Elégie 99 (Post) Freedom de Sharunas Bartas

Texte de Nicolas Klotz, 2016

Une question incontournable. A quoi bon continuer encore à écrire sur les films ? Il y a dix ans, vingt ans, cinquante ans, la question aurait parue absurde. Ecrire sur les films appartenait au cinéma. Comme les salles de cinéma, les spectateurs, la critique. Triangle d’or brisé quelque part dans les années 2000. Enterré dans l’immense lassitude provoquée par la masse épaisse d’opinions instantanées, de commentaires, de publications mimétiques, qui ont éclipsé la critique. Les spectateurs. Les salles de cinéma.

A quoi bon donc, continuer à écrire des choses sur les films – ceux des studios US comme ceux du cinéma radical-conservateur européen – articles qui viennent remplir à toute vitesse les cases des plateformes numériques, sites internet, quotidiens numériques, versions papiers des quotidiens devenus numériques, du psychédélisme Facebook, des alertes smartphones, Tweeter, Instagram. Où chaque clic fini par se mesurer en millions d’euros pour Google. En 2016 : un clic est plus excitant qu’un spectateur, plus numérique, plus instantanément sexuel et connecté qu’un texte dans lequel on ne peut pas zapper, ou qu’un film dont personne ne parle.

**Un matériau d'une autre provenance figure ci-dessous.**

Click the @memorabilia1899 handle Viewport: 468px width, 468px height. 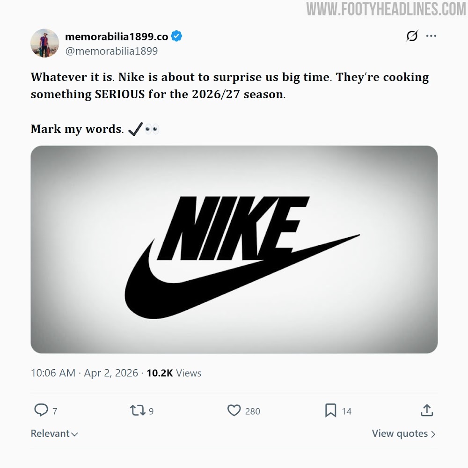click(111, 51)
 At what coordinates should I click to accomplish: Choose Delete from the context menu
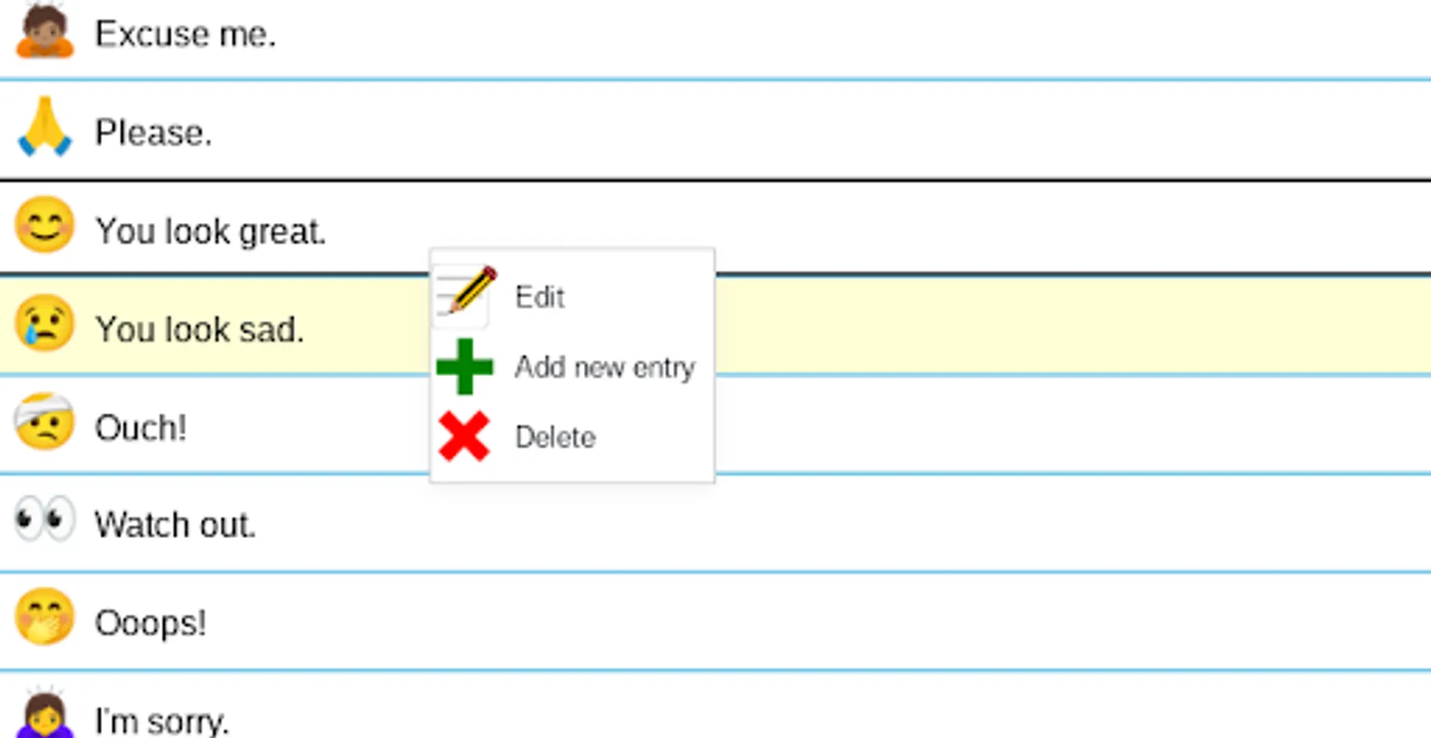555,437
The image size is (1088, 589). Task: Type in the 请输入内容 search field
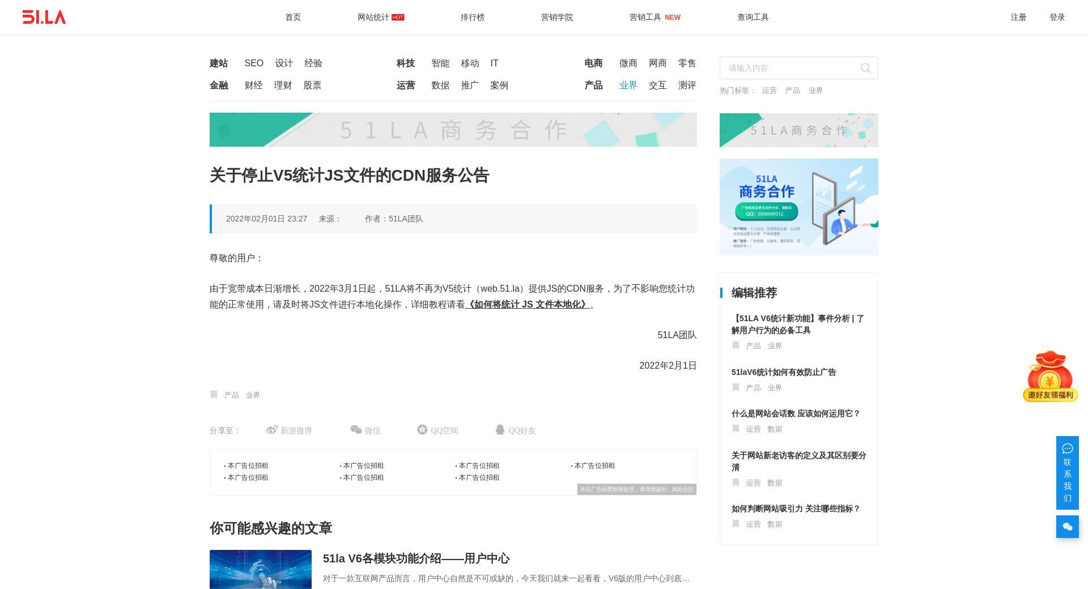tap(791, 68)
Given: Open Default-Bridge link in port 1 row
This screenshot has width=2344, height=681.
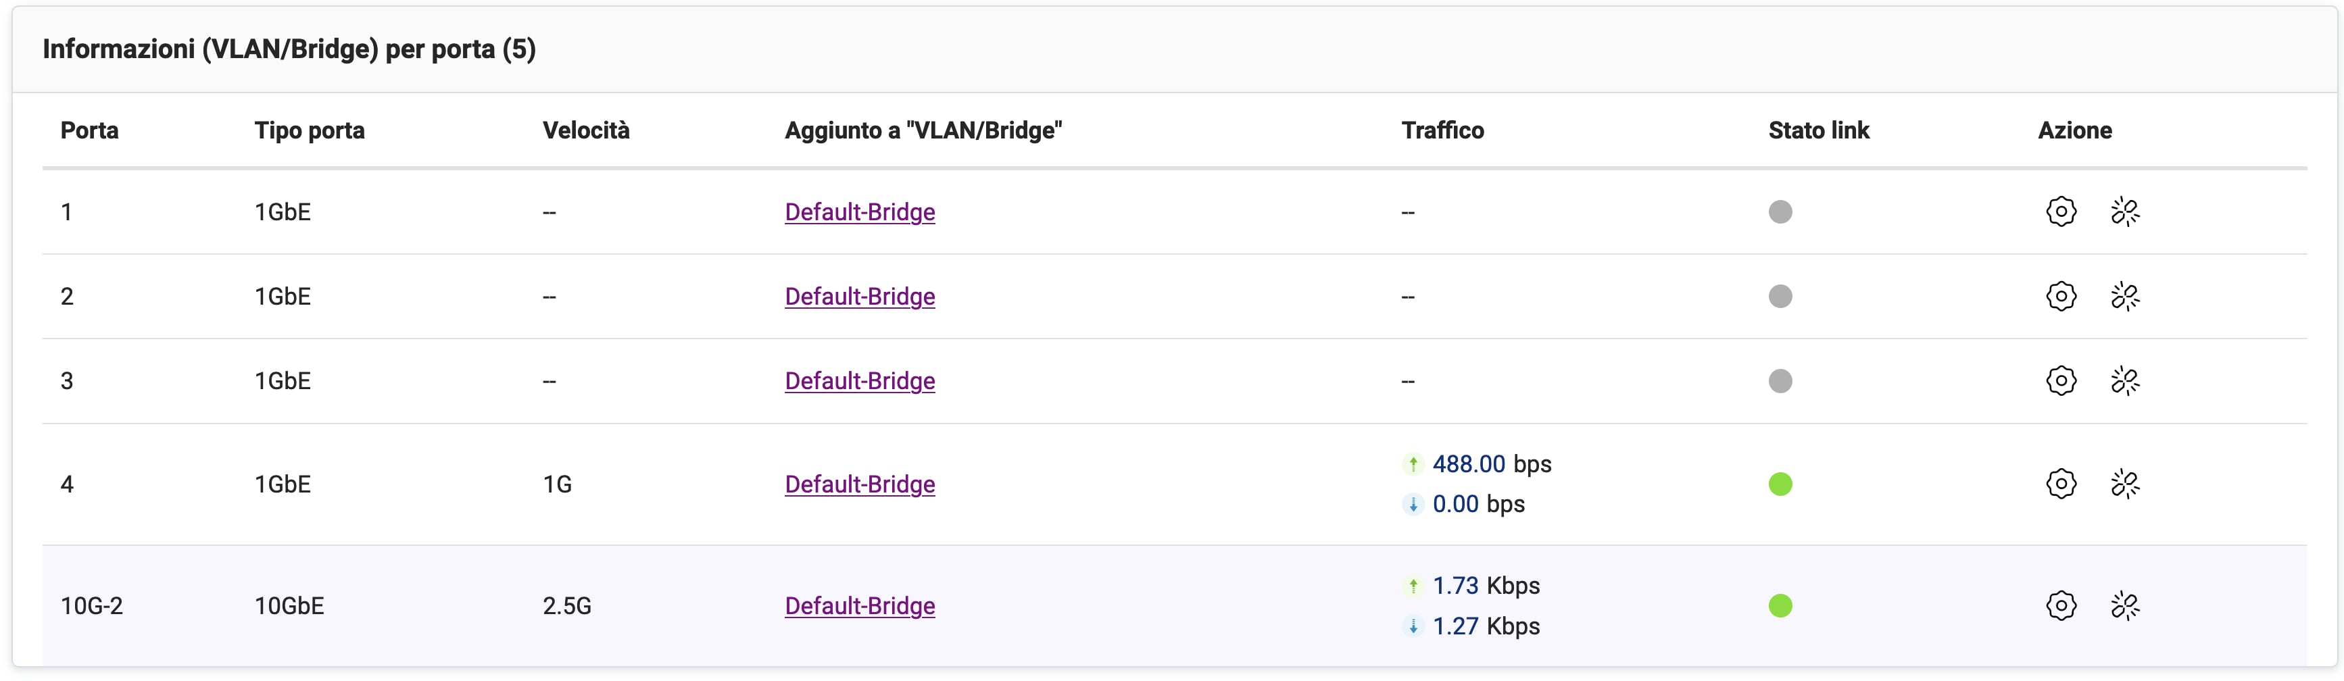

Depuis 2012 : voir seulement les films dont tous les supports parlent tous en même temps, avec les mêmes mots-clés, au même moment. En 2016 : voir seulement les teasers des films qui ont attiré le plus de connexions. En 2020 : devenir soi-même une connexion numérique grâce à un forfait mensuel donnant accès à Google et ses produits dérivés, directement dans son cerveau.

Demain : ne plus faire de différences entre comment nous voyons le monde et Google qui en sera devenu la version officielle. Après-demain : la bio-chimie numérique pourra abolir la frontière entre ce que nous nous obstinons encore à appeler – la vie, la mort – car nous ne serons plus capable de savoir si nous, les autres, la nature, les animaux, serons vraiment encore vivants, ni à quoi ça sert.

2016 : la chute du mur de Berlin n’est plus qu’une marque déposée partagée entre le capitalisme mondiale et les vieux intellectuels conservateurs qui ont rangé leurs flamboyants idéaux de jeunesse dans des centaines de millions de cercueils.

1989 : la chute du mur de Berlin a mis fin au vieux monde.

1999 : Sharunas Bartas tourne Freedom au Maroc.

2001 : Elisabeth Perceval et moi marchons deux heures dans les rues de Sao Paulo pour aller voir le film dans la petite salle de cinéma d’un centre culturel des années 50. On aurait pu prendre le metro, mais le bonheur de la marche est immense. La marche fait partie du plaisir d’aller voir le film. Nous sommes assis sur des bancs en bois. Il y a une dizaine de spectateurs dans la salle. Il fait très chaud. Pas de ventilation. Nous sommes à Sao Paulo pour présenter notre film Paria. Nous avions vu quelques années plus tôt Corridor (1994) et encore avant Trois jours (1991) au cinéma des 3 Luxembourg. Aller voir Freedom c’était donc retrouver un cinéaste dont nous connaissions déjà quelques films, découvrir comment son cinéma était en train d’évoluer – en termes de température, de densité, de durées, de rythmes, de couleurs, de personnages, de plans, de budget, de production. Tout cela faisant partie de l’expérience que nous allions faire du film. Tout cela, qui en fait la narration.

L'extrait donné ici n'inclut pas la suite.